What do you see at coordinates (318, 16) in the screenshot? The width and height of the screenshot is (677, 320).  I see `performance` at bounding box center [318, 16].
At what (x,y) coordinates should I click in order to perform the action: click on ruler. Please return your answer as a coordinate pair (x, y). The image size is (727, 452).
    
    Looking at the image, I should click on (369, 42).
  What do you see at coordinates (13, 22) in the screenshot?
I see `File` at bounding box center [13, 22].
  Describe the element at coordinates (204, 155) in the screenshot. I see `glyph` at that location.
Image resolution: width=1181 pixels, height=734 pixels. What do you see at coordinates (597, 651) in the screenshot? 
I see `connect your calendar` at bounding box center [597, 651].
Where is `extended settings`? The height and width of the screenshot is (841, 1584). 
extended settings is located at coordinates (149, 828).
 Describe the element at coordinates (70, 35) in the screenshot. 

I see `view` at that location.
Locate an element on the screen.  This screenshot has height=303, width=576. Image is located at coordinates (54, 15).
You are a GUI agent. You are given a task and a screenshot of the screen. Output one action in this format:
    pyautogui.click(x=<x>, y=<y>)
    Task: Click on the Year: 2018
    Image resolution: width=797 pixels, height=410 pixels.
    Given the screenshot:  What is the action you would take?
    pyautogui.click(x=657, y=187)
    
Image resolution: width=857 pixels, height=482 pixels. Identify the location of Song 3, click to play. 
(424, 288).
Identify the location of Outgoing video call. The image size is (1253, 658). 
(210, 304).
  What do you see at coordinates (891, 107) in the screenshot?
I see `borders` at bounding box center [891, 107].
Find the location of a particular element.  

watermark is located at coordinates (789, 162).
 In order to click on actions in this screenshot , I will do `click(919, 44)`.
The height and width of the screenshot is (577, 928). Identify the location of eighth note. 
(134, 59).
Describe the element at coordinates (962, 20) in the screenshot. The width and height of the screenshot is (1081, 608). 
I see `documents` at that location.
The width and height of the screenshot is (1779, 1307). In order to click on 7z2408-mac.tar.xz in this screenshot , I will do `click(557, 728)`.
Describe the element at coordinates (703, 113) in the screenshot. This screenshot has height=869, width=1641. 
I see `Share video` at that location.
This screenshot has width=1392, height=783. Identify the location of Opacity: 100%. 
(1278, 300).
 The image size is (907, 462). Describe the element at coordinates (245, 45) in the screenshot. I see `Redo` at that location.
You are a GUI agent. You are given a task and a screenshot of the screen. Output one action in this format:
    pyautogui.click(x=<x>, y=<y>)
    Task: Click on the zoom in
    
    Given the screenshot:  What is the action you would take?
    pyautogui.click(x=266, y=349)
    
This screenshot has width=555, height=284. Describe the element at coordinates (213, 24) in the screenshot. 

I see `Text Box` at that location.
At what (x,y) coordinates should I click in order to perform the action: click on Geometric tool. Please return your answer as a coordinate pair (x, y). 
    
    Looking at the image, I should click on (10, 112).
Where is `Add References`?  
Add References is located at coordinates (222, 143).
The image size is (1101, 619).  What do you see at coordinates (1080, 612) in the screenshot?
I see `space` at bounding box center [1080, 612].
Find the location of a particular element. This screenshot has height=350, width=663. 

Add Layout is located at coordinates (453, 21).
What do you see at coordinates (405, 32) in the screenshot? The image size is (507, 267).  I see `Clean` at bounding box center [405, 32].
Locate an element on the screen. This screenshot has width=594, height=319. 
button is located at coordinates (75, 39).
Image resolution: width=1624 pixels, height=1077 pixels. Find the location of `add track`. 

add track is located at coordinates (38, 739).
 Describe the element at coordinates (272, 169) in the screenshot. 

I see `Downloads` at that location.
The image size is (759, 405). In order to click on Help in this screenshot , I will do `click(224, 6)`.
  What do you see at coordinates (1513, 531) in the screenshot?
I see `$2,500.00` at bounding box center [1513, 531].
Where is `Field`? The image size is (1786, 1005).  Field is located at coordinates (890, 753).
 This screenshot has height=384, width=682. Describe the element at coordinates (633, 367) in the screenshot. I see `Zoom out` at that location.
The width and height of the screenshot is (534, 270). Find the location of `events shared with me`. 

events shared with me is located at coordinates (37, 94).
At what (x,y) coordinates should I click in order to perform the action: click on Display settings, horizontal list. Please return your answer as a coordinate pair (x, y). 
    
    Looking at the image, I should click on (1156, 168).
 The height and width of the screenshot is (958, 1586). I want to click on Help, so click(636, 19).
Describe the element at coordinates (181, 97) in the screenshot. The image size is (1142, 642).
● ● ● ●
▶ **SET PROBLEM**: Return all of the records above verbatim, keeping every line unchanged and in its original order.

▶ **ANSWER TO THE TASK**:
What do you see at coordinates (318, 16) in the screenshot? The width and height of the screenshot is (677, 320).  I see `performance` at bounding box center [318, 16].
At what (x,y) coordinates should I click in order to perform the action: click on ruler. Please return your answer as a coordinate pair (x, y). The image size is (727, 452).
    
    Looking at the image, I should click on (369, 42).
  What do you see at coordinates (13, 22) in the screenshot?
I see `File` at bounding box center [13, 22].
  Describe the element at coordinates (204, 155) in the screenshot. I see `glyph` at that location.
Image resolution: width=1181 pixels, height=734 pixels. What do you see at coordinates (597, 651) in the screenshot? 
I see `connect your calendar` at bounding box center [597, 651].
Where is `extended settings`? The height and width of the screenshot is (841, 1584). 
extended settings is located at coordinates (149, 828).
 Describe the element at coordinates (70, 35) in the screenshot. 

I see `view` at that location.
Locate an element on the screen.  This screenshot has height=303, width=576. Image is located at coordinates (54, 15).
You are a GUI agent. You are given a task and a screenshot of the screen. Output one action in this format:
    pyautogui.click(x=<x>, y=<y>)
    Task: Click on the Year: 2018
    Image resolution: width=797 pixels, height=410 pixels.
    Given the screenshot:  What is the action you would take?
    pyautogui.click(x=657, y=187)
    
Image resolution: width=857 pixels, height=482 pixels. Identify the location of Song 3, click to play. 
(424, 288).
Identify the location of Outgoing video call. The image size is (1253, 658). 
(210, 304).
  What do you see at coordinates (891, 107) in the screenshot?
I see `borders` at bounding box center [891, 107].
Find the location of a particular element.  

watermark is located at coordinates (789, 162).
 In order to click on actions in this screenshot , I will do `click(919, 44)`.
The height and width of the screenshot is (577, 928). Identify the location of eighth note. 
(134, 59).
Describe the element at coordinates (962, 20) in the screenshot. The width and height of the screenshot is (1081, 608). 
I see `documents` at that location.
The width and height of the screenshot is (1779, 1307). In order to click on 7z2408-mac.tar.xz in this screenshot , I will do `click(557, 728)`.
Describe the element at coordinates (703, 113) in the screenshot. This screenshot has height=869, width=1641. 
I see `Share video` at that location.
This screenshot has width=1392, height=783. Identify the location of Opacity: 100%. 
(1278, 300).
 The image size is (907, 462). Describe the element at coordinates (245, 45) in the screenshot. I see `Redo` at that location.
You are a GUI agent. You are given a task and a screenshot of the screen. Output one action in this format:
    pyautogui.click(x=<x>, y=<y>)
    Task: Click on the zoom in
    
    Given the screenshot:  What is the action you would take?
    pyautogui.click(x=266, y=349)
    
This screenshot has width=555, height=284. Describe the element at coordinates (213, 24) in the screenshot. 

I see `Text Box` at that location.
At what (x,y) coordinates should I click in order to perform the action: click on Geometric tool. Please return your answer as a coordinate pair (x, y). 
    
    Looking at the image, I should click on (10, 112).
Where is `Add References`?  
Add References is located at coordinates (222, 143).
The image size is (1101, 619).  What do you see at coordinates (1080, 612) in the screenshot?
I see `space` at bounding box center [1080, 612].
Find the location of a particular element. This screenshot has height=350, width=663. 

Add Layout is located at coordinates (453, 21).
What do you see at coordinates (405, 32) in the screenshot? The image size is (507, 267).  I see `Clean` at bounding box center [405, 32].
Locate an element on the screen. This screenshot has width=594, height=319. 
button is located at coordinates (75, 39).
Image resolution: width=1624 pixels, height=1077 pixels. Find the location of `add track`. 

add track is located at coordinates (38, 739).
 Describe the element at coordinates (272, 169) in the screenshot. 

I see `Downloads` at that location.
The image size is (759, 405). In order to click on Help in this screenshot , I will do `click(224, 6)`.
  What do you see at coordinates (1513, 531) in the screenshot?
I see `$2,500.00` at bounding box center [1513, 531].
Where is `Field`? The image size is (1786, 1005).  Field is located at coordinates (890, 753).
 This screenshot has height=384, width=682. Describe the element at coordinates (633, 367) in the screenshot. I see `Zoom out` at that location.
The width and height of the screenshot is (534, 270). Find the location of `events shared with me`. 

events shared with me is located at coordinates (37, 94).
At what (x,y) coordinates should I click in order to perform the action: click on Display settings, horizontal list. Please return your answer as a coordinate pair (x, y). 
    
    Looking at the image, I should click on (1156, 168).
 The height and width of the screenshot is (958, 1586). I want to click on Help, so click(636, 19).
Describe the element at coordinates (181, 97) in the screenshot. The image size is (1142, 642).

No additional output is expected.